Why startup employees need disability insurance
It’s hard to get an exact count of how many startups there are, but it’s safe to say the answer is, “A lot.” AngelList, a company that helps connect startups to funding and talent, has more than 35,600 startups in its database.
As startups become a more popular form of employment, more people will find themselves with jobs that may not provide the financial safety net they need. One in four workers will become disabled before they retire. If you don’t have disability insurance, whether you’re a company founder or employee, you’re putting yourself at risk of not being able to make ends meet and potentially forcing yourself to have to go back to the corporate grind to get yourself on stable ground.
Founders are the lifeblood of any startup. They often set the vision and tone for the company, and take a position of power as the chief executive officer, chief technology officer, chief operating officer, chief financial officer or chief marketing officer. But they often don’t have the salary or benefits those positions come with at a more established company. Every bit of income and protection counts when a company is just getting off the ground.
If a startup founder becomes injured or ill, it becomes hard to keep up with bills. If that happens, they might need to find a job that’s more stable or has higher pay — that means giving up on their dream. With disability insurance, a founder has a financial safety net that will allow them to return to their company when they recover instead of working elsewhere just for a paycheck.
Most early startup employees have invested a lot in their education and development, whether they’re software engineers, product managers or operations managers. They need to protect their future income potential, especially when benefits are at a minimum.
Most startups choose health insurance as their priority benefit, for good reason. That still leaves employees to fend for themselves when it comes to retirement contributions, life insurance and disability insurance.
Startup employees may not be able to get the full disability benefit amount due to lower startup incomes.
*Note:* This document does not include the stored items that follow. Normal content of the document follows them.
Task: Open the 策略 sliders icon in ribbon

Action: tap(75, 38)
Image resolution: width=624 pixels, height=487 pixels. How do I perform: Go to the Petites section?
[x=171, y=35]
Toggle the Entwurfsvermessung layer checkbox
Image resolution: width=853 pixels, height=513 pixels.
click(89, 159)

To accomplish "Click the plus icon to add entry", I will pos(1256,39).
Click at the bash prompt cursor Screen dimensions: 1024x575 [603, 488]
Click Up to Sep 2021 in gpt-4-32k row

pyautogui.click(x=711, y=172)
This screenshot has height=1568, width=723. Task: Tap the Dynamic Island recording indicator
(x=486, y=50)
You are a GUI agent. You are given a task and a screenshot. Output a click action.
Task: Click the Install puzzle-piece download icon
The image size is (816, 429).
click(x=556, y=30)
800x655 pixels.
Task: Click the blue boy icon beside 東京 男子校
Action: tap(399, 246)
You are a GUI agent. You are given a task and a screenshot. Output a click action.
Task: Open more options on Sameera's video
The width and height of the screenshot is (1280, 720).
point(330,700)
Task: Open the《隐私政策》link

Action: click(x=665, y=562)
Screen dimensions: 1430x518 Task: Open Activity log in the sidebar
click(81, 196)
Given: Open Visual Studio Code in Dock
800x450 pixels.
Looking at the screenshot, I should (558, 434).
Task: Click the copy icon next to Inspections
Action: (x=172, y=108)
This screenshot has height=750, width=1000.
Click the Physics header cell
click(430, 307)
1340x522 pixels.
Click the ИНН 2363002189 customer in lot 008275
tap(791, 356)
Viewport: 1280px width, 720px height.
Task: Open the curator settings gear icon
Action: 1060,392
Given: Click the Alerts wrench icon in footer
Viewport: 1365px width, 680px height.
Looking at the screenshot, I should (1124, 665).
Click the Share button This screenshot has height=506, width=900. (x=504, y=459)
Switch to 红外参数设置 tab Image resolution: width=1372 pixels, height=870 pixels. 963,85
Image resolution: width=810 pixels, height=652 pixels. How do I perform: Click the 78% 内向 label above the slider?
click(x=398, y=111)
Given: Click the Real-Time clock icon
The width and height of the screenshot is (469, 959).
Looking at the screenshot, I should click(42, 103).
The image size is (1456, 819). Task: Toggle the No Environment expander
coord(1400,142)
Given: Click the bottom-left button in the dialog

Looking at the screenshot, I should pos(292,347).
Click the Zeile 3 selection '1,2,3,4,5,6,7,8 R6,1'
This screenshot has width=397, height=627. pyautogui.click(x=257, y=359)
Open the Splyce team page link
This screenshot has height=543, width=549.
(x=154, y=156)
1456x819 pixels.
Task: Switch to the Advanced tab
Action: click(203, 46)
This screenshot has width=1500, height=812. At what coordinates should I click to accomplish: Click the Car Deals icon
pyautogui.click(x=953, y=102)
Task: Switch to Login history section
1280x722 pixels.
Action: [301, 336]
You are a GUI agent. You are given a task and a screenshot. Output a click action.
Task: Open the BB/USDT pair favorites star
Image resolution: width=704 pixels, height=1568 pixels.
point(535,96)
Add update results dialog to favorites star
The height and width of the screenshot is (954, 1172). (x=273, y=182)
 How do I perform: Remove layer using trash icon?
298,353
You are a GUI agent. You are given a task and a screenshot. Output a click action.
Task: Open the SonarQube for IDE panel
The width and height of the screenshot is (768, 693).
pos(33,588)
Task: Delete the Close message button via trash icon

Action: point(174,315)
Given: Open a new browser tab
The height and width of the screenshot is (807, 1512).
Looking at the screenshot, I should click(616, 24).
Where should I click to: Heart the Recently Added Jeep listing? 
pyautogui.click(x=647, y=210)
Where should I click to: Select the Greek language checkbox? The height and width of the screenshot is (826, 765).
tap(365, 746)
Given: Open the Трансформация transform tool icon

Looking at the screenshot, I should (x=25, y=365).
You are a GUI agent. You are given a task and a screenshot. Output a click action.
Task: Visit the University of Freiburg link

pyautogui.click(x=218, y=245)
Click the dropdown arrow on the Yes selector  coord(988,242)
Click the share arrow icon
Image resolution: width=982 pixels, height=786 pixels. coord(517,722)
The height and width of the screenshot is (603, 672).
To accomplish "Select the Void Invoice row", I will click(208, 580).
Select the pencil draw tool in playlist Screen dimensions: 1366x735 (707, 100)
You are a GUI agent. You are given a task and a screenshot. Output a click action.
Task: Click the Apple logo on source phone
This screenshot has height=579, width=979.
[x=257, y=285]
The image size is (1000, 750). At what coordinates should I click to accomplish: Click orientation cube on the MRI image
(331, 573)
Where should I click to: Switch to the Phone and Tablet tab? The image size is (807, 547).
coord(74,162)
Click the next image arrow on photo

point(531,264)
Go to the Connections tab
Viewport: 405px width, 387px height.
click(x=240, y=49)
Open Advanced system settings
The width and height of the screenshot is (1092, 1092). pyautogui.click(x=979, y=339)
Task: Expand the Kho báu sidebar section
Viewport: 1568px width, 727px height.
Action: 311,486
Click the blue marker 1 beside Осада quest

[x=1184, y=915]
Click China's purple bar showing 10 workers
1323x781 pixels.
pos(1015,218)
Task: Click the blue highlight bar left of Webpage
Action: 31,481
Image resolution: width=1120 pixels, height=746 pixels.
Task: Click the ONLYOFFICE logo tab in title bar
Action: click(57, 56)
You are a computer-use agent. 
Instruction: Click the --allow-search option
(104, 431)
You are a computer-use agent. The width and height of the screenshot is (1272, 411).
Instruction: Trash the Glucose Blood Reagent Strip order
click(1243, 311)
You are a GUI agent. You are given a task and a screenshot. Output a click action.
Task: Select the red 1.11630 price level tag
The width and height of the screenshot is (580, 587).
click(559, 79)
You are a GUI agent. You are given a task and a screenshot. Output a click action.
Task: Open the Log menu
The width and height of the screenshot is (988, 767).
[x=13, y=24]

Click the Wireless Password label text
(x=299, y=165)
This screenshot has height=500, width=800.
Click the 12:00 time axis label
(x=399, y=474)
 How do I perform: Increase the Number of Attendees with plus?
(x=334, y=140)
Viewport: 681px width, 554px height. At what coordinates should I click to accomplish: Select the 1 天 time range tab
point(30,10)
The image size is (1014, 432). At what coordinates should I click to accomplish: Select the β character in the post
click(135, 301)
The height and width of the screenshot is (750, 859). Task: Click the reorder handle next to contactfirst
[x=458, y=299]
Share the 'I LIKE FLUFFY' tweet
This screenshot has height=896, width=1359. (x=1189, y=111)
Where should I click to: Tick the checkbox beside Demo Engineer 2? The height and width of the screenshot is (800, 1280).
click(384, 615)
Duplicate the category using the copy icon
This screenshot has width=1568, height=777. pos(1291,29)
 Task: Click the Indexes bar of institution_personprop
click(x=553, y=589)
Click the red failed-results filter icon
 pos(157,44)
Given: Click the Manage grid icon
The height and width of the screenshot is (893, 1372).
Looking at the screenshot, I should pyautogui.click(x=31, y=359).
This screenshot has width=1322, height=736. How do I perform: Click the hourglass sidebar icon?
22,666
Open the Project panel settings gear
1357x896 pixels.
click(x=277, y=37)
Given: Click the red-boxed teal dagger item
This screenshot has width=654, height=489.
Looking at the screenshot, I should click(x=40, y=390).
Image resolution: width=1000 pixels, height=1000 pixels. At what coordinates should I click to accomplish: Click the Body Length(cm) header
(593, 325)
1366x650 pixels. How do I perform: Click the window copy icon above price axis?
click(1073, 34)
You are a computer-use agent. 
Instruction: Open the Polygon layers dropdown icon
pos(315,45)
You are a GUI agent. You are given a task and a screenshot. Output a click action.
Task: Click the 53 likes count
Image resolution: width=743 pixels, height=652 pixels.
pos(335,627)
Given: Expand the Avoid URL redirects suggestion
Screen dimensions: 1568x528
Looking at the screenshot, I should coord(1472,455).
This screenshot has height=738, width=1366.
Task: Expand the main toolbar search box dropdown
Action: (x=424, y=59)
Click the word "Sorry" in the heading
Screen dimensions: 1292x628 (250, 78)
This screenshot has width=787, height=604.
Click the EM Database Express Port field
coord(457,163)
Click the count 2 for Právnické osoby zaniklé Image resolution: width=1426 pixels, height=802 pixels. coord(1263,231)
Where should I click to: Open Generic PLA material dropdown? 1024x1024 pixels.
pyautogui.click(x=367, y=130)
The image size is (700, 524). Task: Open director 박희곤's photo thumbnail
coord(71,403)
But if you work with an independent broker (like Policygenius), there may be discounts available if multiple employees sign up for disability policies.
These sample rates are based on a male non-smoker from New York with a degree and income of $100,000. Your exact coverage will vary by your state, income, (or past income, which we’ll get to below) and other factors. You should talk to a licensed broker or agent to find the policy you need.
These policies are also based on a $5,000 monthly benefit, a 90-day elimination period and a benefit period to age 65. They are own-occupation, partial benefit, non-cancelable policies with a future purchase option and automatic increase benefit.
What startup employees need to know about disability insurance
As a startup employee, your income might be lower than what it was at a more established job, but it could also be higher in a few years if your company finds its footing. Still, there are ways to get affordable, comprehensive coverage.
- Know how much coverage you can get: Your disability coverage is typically based on your income. But if you’re working at a bootstrapped startup, you might not be getting paid that much. How do you get enough protection? Some insurance carriers base the maximum coverage for startup founders on the founders’ previous job or their industry. That means you don’t need to necessarily base your coverage on what you’re actually making when you apply.
- Have the right documentation ready: Keeping that in mind, it’s important to have the right paperwork to make things easy. To prove your benefit needs, you should have past tax returns or signed contracts ready. This will help carriers know you’re not over- or underinsured.
- Look for discounts: Getting protected doesn’t need to be expensive. If three or more employees set up policies with the same carrier, you may be able to tap into discounts. This isn’t the same as a group disability policy offered by many employers. Those typically don’t provide adequate coverage, and they’re tied to your job so you lose the policy if you go elsewhere. In this case each person owns their own policy, but a broker can help you save on cost if there are multiple applicants. Think of it like buying in bulk at the grocery store.
- Choose a future purchase option rider: Long-term disability insurance riders allow you to customize your disability policy so it fits your specific needs. Some come default on policies while others cost extra. An agent can help you figure out which ones you might need. One rider startup employees should consider is the future purchase option. This lets you increase your coverage amount down the line without needing to go through the underwriting process again, “locking in” your insurability. This is especially important for someone working at a startup, since growth can be faster than at established companies, allowing your coverage to keep pace with the potential increase in income.